Task details – Retype the records verbatim, beginning with the line that contains "This screenshot has height=236, width=436." and ending after the line that contains "Looking at the screenshot, I should [159, 15].".

Provided entries –

— START —

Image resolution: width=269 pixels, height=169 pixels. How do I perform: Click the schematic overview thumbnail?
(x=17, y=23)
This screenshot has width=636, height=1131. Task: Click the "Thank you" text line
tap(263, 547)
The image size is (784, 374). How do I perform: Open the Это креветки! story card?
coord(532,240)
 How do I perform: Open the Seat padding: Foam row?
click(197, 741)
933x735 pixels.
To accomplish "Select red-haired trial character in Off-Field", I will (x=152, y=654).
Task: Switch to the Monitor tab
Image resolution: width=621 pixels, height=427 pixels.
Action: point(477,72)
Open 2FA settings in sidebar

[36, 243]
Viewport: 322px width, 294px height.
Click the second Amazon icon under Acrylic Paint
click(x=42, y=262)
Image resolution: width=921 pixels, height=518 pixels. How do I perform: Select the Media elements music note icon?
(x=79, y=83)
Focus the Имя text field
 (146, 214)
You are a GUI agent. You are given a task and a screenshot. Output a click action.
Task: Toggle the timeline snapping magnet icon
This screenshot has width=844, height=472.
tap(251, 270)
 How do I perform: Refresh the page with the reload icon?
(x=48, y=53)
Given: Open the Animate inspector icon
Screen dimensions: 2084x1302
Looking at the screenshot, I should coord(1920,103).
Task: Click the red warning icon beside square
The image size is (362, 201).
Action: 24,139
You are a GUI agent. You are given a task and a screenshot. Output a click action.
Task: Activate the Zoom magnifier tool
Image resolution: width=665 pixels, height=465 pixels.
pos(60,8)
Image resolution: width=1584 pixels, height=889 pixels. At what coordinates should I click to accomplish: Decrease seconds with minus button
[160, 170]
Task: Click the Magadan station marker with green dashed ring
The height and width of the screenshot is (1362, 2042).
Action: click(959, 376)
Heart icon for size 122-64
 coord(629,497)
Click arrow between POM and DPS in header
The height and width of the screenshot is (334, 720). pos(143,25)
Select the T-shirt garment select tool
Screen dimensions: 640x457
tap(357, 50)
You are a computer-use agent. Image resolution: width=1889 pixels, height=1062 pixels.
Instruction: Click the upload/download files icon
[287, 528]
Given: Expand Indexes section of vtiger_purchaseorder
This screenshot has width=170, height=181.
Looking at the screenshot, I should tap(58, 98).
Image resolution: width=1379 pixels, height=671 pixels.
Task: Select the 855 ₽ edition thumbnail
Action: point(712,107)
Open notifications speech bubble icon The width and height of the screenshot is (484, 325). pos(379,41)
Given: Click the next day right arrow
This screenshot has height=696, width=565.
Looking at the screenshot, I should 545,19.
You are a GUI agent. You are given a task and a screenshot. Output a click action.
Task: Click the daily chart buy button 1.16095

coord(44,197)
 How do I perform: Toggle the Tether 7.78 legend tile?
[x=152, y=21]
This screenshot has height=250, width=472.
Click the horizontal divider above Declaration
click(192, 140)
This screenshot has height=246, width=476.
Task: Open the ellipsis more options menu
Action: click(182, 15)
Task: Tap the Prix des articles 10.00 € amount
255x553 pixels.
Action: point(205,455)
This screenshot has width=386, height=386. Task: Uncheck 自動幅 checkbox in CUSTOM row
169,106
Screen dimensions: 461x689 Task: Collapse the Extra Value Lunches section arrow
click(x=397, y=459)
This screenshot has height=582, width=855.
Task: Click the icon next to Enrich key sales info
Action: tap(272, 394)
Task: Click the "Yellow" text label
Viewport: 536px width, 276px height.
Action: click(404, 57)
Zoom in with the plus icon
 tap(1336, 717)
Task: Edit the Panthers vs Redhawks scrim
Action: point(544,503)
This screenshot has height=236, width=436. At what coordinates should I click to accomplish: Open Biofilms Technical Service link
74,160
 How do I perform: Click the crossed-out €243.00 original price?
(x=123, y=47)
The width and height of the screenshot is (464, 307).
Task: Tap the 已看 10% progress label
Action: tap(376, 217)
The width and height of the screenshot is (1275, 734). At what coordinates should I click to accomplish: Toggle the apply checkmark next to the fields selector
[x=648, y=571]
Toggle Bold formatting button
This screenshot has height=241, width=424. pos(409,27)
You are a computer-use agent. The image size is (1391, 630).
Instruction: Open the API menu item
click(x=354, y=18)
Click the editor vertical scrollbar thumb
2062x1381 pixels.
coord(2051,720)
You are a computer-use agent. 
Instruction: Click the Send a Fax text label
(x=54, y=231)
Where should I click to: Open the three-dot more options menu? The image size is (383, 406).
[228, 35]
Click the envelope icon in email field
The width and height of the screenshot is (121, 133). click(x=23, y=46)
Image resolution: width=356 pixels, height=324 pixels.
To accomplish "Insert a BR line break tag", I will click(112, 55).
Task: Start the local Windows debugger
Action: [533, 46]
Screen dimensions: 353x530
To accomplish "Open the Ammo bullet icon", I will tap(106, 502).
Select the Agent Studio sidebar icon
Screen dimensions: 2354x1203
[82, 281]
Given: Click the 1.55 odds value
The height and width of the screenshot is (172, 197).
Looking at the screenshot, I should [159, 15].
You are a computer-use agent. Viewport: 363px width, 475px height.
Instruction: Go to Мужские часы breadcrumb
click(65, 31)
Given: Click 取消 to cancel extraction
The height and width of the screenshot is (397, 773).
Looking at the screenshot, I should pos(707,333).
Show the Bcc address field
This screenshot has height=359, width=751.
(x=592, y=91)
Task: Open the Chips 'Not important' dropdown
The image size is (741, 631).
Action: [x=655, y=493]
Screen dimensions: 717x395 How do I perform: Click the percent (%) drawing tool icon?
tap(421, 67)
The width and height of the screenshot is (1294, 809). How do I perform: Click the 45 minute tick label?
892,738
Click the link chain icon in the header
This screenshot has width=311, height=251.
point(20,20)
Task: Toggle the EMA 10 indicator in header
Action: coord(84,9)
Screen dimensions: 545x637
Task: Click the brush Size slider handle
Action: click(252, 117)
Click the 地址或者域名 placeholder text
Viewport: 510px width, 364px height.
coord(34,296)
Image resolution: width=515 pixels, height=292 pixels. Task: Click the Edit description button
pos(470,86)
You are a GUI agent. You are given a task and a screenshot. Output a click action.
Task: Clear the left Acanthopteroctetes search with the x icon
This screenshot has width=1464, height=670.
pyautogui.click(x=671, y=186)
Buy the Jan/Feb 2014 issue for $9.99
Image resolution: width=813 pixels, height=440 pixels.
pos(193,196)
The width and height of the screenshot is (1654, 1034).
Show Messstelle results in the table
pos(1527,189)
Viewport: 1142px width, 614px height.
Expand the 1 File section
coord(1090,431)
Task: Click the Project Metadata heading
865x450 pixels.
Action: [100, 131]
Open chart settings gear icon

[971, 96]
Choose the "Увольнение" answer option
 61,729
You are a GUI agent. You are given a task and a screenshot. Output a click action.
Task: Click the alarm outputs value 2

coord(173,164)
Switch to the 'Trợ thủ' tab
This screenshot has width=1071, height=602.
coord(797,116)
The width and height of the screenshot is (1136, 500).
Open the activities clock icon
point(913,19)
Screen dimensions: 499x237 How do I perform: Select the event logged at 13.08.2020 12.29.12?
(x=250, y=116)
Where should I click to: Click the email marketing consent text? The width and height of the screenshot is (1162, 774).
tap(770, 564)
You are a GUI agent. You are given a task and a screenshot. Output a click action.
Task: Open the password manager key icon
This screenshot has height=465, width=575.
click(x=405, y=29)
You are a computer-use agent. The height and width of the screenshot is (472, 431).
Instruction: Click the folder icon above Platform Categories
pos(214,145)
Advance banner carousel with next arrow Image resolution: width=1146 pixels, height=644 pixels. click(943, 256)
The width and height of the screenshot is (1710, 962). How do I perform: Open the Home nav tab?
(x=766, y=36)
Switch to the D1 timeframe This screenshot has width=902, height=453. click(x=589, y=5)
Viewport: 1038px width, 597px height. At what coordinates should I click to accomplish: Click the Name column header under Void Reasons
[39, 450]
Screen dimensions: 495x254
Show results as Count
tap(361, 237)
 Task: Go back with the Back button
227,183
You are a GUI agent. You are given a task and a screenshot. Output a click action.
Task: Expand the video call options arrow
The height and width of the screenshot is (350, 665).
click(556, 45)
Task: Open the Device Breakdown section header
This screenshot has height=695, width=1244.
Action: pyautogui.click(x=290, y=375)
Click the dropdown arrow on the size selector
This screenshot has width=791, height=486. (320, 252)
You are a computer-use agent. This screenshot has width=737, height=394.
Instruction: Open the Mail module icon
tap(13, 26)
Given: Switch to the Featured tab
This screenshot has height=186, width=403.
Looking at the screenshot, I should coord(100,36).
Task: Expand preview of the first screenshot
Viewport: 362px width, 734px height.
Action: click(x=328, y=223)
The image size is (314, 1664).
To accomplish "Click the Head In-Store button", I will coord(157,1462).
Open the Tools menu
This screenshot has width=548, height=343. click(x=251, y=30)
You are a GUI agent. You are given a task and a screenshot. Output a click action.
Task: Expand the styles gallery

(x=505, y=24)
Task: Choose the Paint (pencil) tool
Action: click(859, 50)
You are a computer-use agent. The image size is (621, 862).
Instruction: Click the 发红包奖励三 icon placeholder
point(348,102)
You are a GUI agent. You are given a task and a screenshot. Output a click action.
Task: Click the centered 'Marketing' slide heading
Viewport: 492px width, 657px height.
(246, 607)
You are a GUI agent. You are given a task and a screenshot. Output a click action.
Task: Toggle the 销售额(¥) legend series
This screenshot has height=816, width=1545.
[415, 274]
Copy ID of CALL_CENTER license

— END —

Exercise result –
This screenshot has height=236, width=436. At what coordinates should I click to accomplish: Open Biofilms Technical Service link
74,160
 How do I perform: Click the crossed-out €243.00 original price?
(x=123, y=47)
The width and height of the screenshot is (464, 307).
Task: Tap the 已看 10% progress label
Action: tap(376, 217)
The width and height of the screenshot is (1275, 734). At what coordinates should I click to accomplish: Toggle the apply checkmark next to the fields selector
[x=648, y=571]
Toggle Bold formatting button
This screenshot has height=241, width=424. pos(409,27)
You are a computer-use agent. The image size is (1391, 630).
Instruction: Open the API menu item
click(x=354, y=18)
Click the editor vertical scrollbar thumb
2062x1381 pixels.
coord(2051,720)
You are a computer-use agent. 
Instruction: Click the Send a Fax text label
(x=54, y=231)
Where should I click to: Open the three-dot more options menu? The image size is (383, 406).
[228, 35]
Click the envelope icon in email field
The width and height of the screenshot is (121, 133). click(x=23, y=46)
Image resolution: width=356 pixels, height=324 pixels.
To accomplish "Insert a BR line break tag", I will click(112, 55).
Task: Start the local Windows debugger
Action: [533, 46]
Screen dimensions: 353x530
To accomplish "Open the Ammo bullet icon", I will tap(106, 502).
Select the Agent Studio sidebar icon
Screen dimensions: 2354x1203
[82, 281]
Given: Click the 1.55 odds value
The height and width of the screenshot is (172, 197).
Looking at the screenshot, I should [159, 15].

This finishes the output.